Suppose you have two headings displayed. The first is “City wins award for cleanest park.” Another says, “Wild boars are released in city parks.” Which one catches your attention? Which do you read first?

Perhaps you can read about wild boars and make sure you stay far away from that park.

There’s a reason humans are drawn to negative news. It’s called “negative bias”. There are many stories of people doing great things, but our focus is on his one story of a thief stealing Holiday-his gifts from his doorstep. why? As humans, we have evolved to react to threats. Without conscious thinking, we weed out the good and look for bad news that can affect us.

That may be one reason why many believe the housing market is about to collapse. They could have read a few articles explaining why it wasn’t happening immediately, but one article of his about an imminent crash stuck in their minds and said, ” It feels true.”

For some, what feels true (even if it’s a product of anxiety) becomes true. The view on the possibility of a crash may surprise you.

doesn’t happen

Tu — the most commonly known your rich best friend — There’s a trick to taking emotion out of your finances. And let’s face it when it comes to such a big investment that we have to take out. mortgage Emotions come into play to pay for it.

Tu spells it out succinctly. This is not 2008. Millions of homeowners live in expensive homes that shouldn’t have been approved for mortgages.

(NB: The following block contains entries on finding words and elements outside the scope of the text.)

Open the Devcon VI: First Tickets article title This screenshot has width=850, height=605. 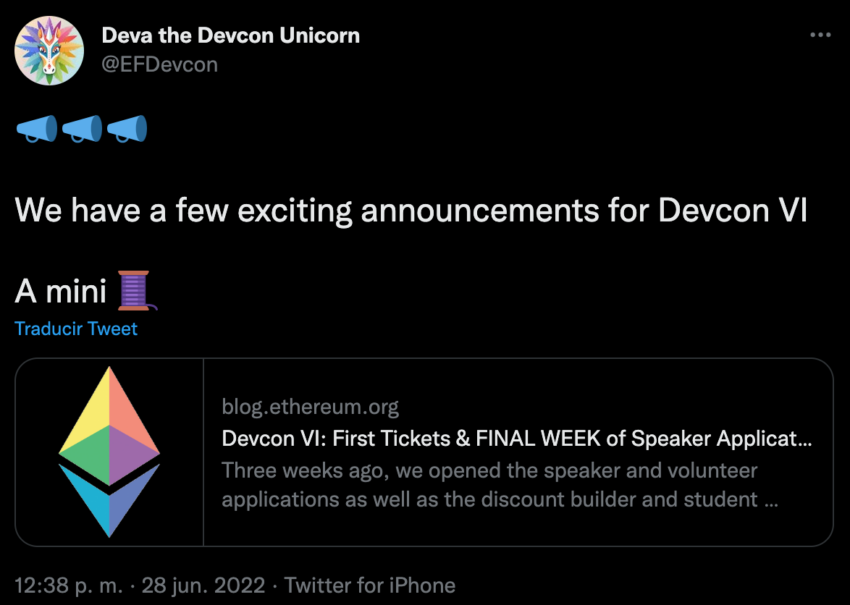pyautogui.click(x=517, y=438)
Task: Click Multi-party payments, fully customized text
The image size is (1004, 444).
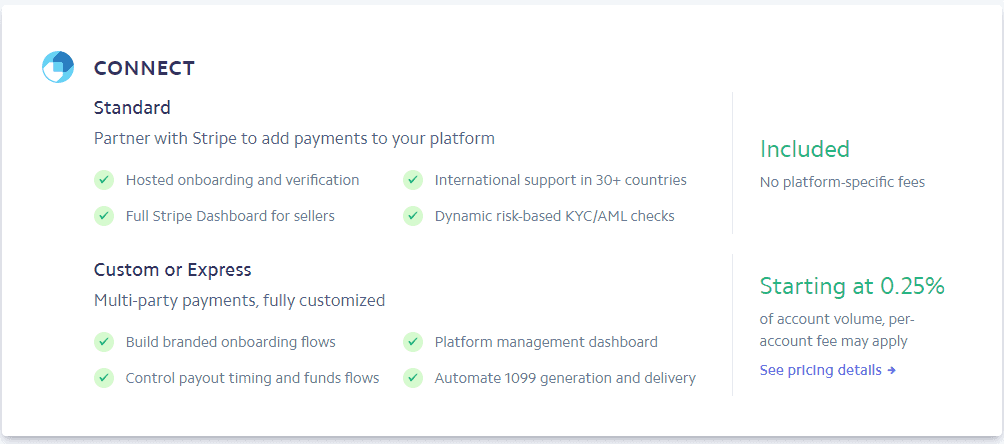Action: 239,300
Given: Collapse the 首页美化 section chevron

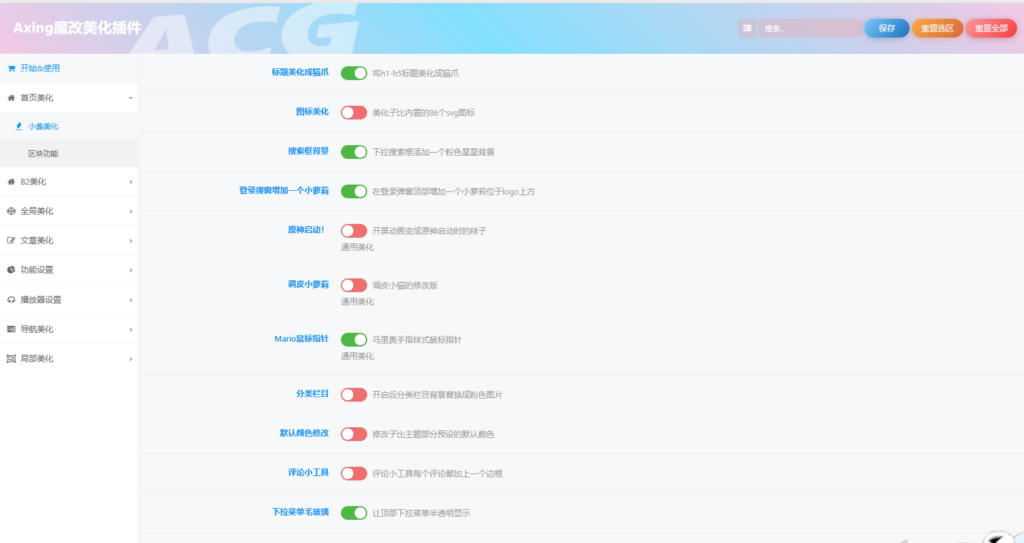Looking at the screenshot, I should [130, 98].
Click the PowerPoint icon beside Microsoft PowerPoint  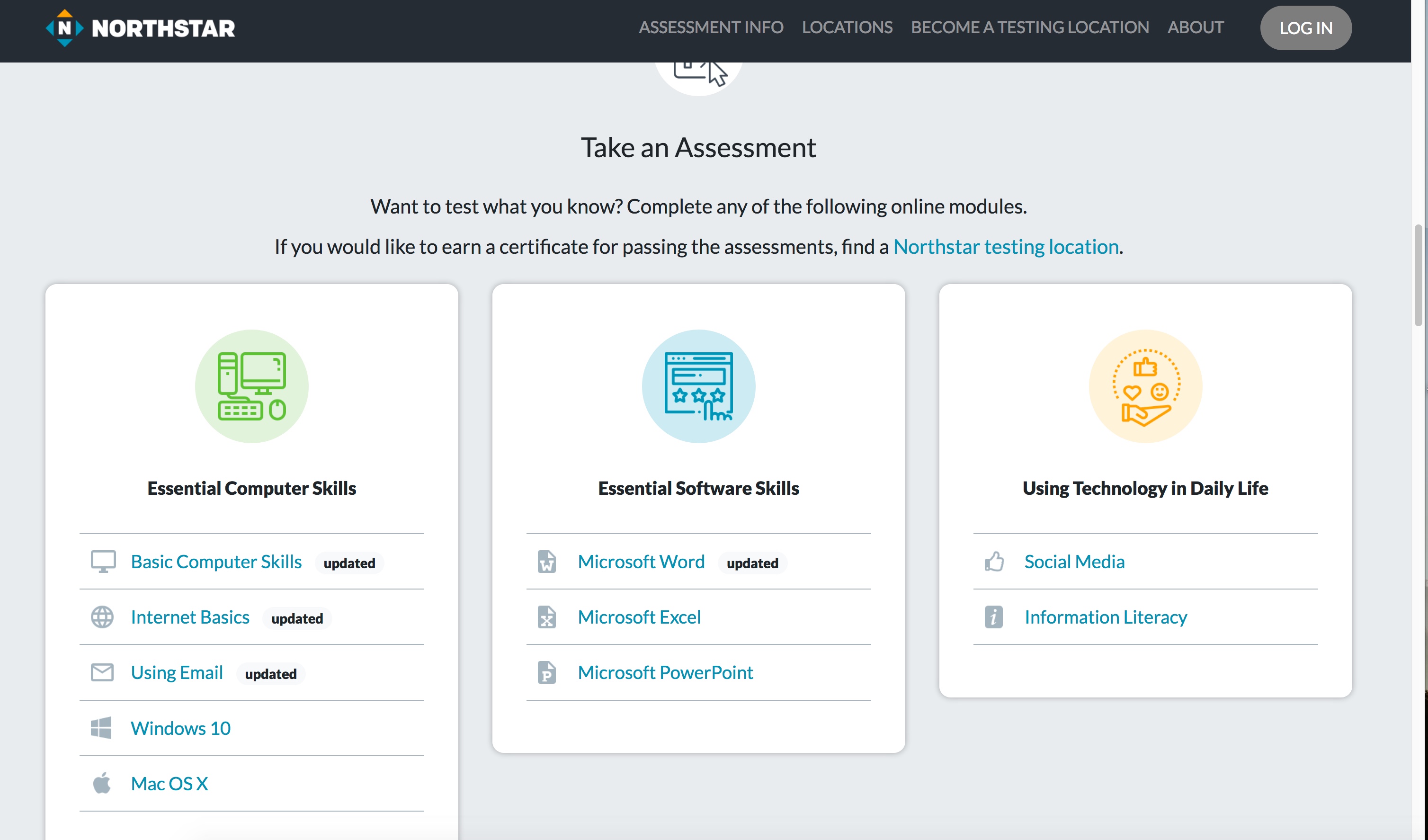(x=547, y=672)
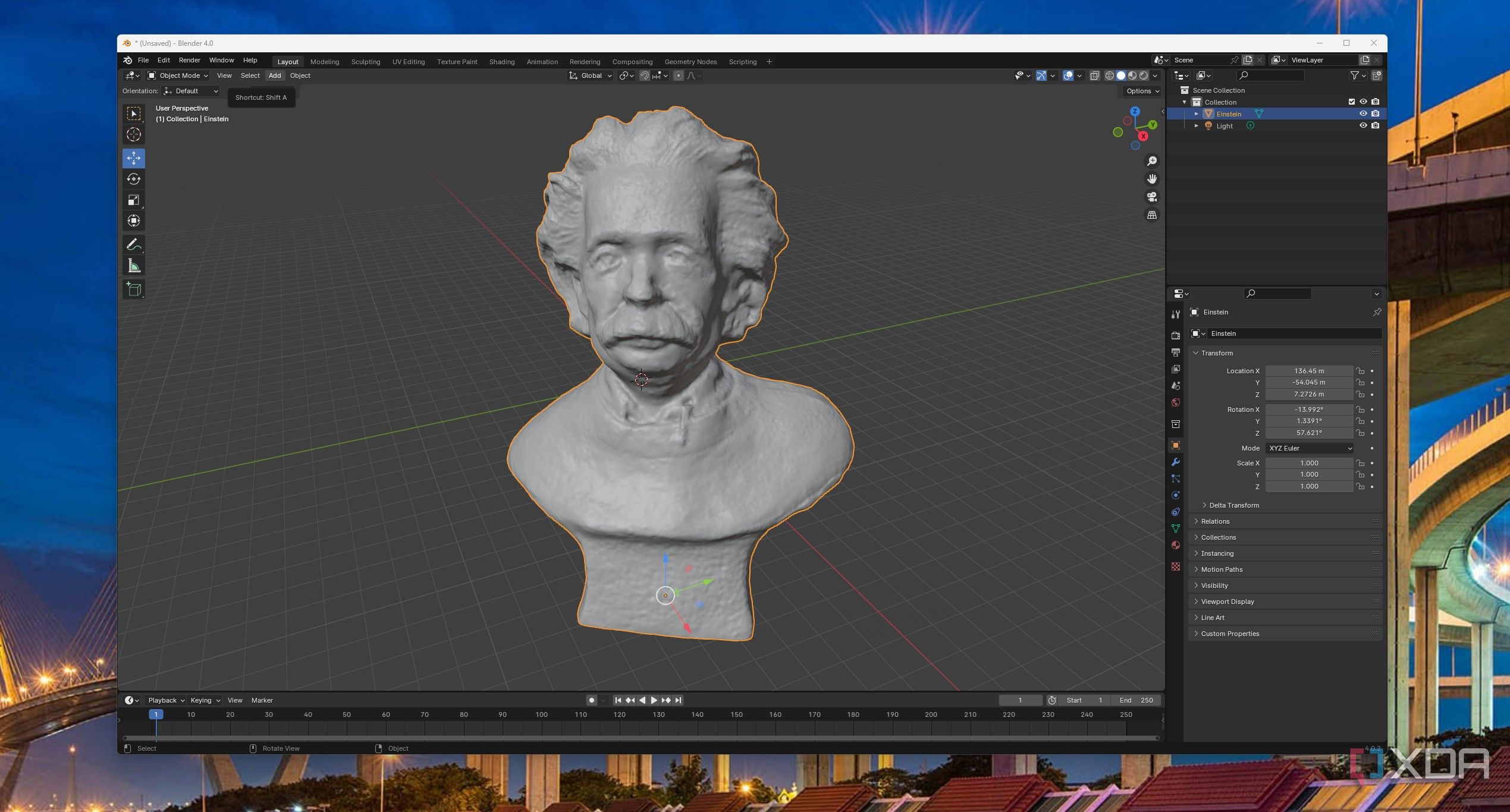Viewport: 1510px width, 812px height.
Task: Open the World properties tab
Action: pyautogui.click(x=1175, y=402)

Post-Great Recession federal regulations changed the way lenders did business so dramatically that today’s homeowners would never have been approved for a home loan without sufficient qualifications.

irresponsible lender

My husband and I moved to Southern California in late 2000. recessionI didn’t plan on staying long so I decided to rent it. The house we rented was in a new beautiful area of ​​town and the rent we paid was reasonable. It seemed odd to him that one out of about three homes was vacant or foreclosed. It didn’t take long for the homeowners who abandoned those homes to realize that loans they shouldn’t have been eligible for were approved.

According to Tu, it was irresponsible lenders that caused the crisis. All homes in neighborhoods (and regions across the country) lost value as they emptied. The market was now flooded with homes, and homes were being sold at bargain prices. In fact, our landlord offered us the house we were renting for about 50% of its previous value (at the time, we had several valid reasons not to accept his offer).

supply and demand

It’s all about supply and demand, says Tu. During the Great Recession, the market had surplus housing. Today the inventory remains much less than usual.while in stock got a little excitedwhich is still less than half of where the housing market should have normalized.

Simply put:

  • Qualified buyers today have a much lower chance of foreclosure or eviction.
  • The number of homes available for sale is still surprisingly low.

Too sums it up by saying, “If you’re waiting for a housing collapse, don’t hold your breath.”